After several stages of grief for what was, and disbelief for what lies ahead, I pulled myself up by my bootstraps and realized that summer is just around the corner, the same corner I had been walking to and from to stretch my legs since the UAE announced in March new measures to implement social distancing.

With this in mind, I decided not to stifle the ever-potent wanderlust that has powered me throughout the years. After all, there are places in the world with safe enough infrastructures to navigate the aggressive motorways of intercity traveling. So, I pumped my car with enough gas and hit the road.

Here are some tried and true (safe and in line with the directives of the Ministry of Health and Prevention) day trips and staycation destinations to keep you hanging in there:

Four Seasons Resort Dubai at Jumeirah Beach

The UAE Residents Key package starts from 1,100 Emirati dirhams ($300). (Fourseasons.com)

If you want to lose yourself in a micro-universe of (US filmmaker) Wes Anderson-esque opulence, look no further than the Four Seasons Resort on Dubai’s Jumeirah Road.

The UAE Residents Key package starts from 1,100 Emirati dirhams ($300) and is inclusive of a 20 percent discount on all in-house food and beverage outlets with early check-in and late check-out.

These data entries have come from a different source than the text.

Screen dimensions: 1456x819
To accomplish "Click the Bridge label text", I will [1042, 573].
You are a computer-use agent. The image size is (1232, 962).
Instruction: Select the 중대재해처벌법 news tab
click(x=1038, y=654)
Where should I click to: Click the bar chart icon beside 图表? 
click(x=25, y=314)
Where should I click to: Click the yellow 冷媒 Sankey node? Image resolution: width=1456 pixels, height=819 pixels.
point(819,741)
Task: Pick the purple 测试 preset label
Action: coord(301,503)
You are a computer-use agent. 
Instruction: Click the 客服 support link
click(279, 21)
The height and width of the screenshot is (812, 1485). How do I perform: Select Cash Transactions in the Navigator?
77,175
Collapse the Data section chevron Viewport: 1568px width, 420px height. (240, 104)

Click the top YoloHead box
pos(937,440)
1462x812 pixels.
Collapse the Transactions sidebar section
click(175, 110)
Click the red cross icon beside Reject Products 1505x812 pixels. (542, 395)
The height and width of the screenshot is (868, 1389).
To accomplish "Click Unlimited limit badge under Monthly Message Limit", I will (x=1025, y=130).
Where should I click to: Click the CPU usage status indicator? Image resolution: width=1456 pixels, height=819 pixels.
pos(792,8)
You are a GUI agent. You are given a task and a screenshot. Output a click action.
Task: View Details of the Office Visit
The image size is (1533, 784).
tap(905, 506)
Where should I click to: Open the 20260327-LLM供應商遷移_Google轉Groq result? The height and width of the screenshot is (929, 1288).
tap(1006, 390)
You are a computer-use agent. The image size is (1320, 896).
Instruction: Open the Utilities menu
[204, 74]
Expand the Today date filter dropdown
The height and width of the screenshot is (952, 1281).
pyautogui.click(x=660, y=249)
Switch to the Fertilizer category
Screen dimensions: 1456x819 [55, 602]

Upon arrival, guests are instantly beckoned by the tantalizing waters of the Arabian Gulf glistening through the panoramic windows of the lobby like a Henri Matisse painting.

Before heading out though, visit the Shai Salon near the check-in counter and bask underneath the lattice ceiling which resembles a starlit sky. While the kitchen is currently closed for dine-in, you may order from a selection of aromatic teas and nibble on finger foods on the terrace of your room.

After ample relaxation, it is time to soak up the sun. All beach beds are 2 meters apart, and if you forget sunscreen, worry not, as staff will come to the rescue.

The soft waves of this beachfront oasis, coupled with the tranquil, grainy white sand make for a dreamscape. Interspersing your cheeky dips in the water is a friendly ecosystem of shoals of bream, shellfish, and exotic birds.

Now that you are properly sun-kissed, head over to the SeaWake counter for some watersport playtime. Guaranteed to awaken the child within, you may choose a 45-minute wakeboarding session, a boat cruise to the canal, or a simple donut or banana ride into the sunset.

To answer the growling call of hunger, do not forget to claim the meal that comes with the UAE Residents Key package which offers a signature dish and dessert at Nammos by the sea.

Al-Qudra Lake, Al-Marmoom Desert Conservation Reserve

It is the perfect spot to read that book you have been putting off all year. (Shutterstock)

A pleasant 30-minute drive takes you to this man-made wonder on the southern outskirts of Dubai as you bid farewell to the city’s skyline through the rearview mirror.

It is a habitat for flora and fauna, jaw-dropping migratory birds as well as local wildlife. You can spot deer, swans, flamingos, and some 200 bird species that have taken up refuge by the lake, some of which are endangered such as the Asian Houbara.

Catch the sunrise with a flask of hot tea as the birds announce the day or let the night sweep in as you stargaze under the silky skies. It is the perfect spot to read that book you have been putting off all year.

There are no on-site facilities at Al-Qudra, so be sure to stock up on food and drink. If you find yourself in a bind, head to nearby Bab Al Shams.

Ras Al-Khaimah Public Beach

The beach is on the same stretch as the famed Hilton Ras Al-Khaimah Resort and Spa. (Shutterstock)

This is not a de facto public beach but rather a serene strip of water that I stumbled upon while searching for a gas station.

On the same stretch as the famed Hilton Ras Al-Khaimah Resort and Spa and opposite the ADNOC station by the fish market, it is a little off the beaten track, which only adds to the mysticism.

The barren land surrounding it juxtaposed against the turquoise waves is a sight to behold. The boulders lined up on the side make for a nice little hiking challenge or a seat to prop you up for a sunset-tinted journaling session.

Just when you think you have the place to yourself, jellyfish swim up the shore. Do not forget to head back to the city before the curfew and grab an invigorating fresh pomegranate juice from Eat & Drink.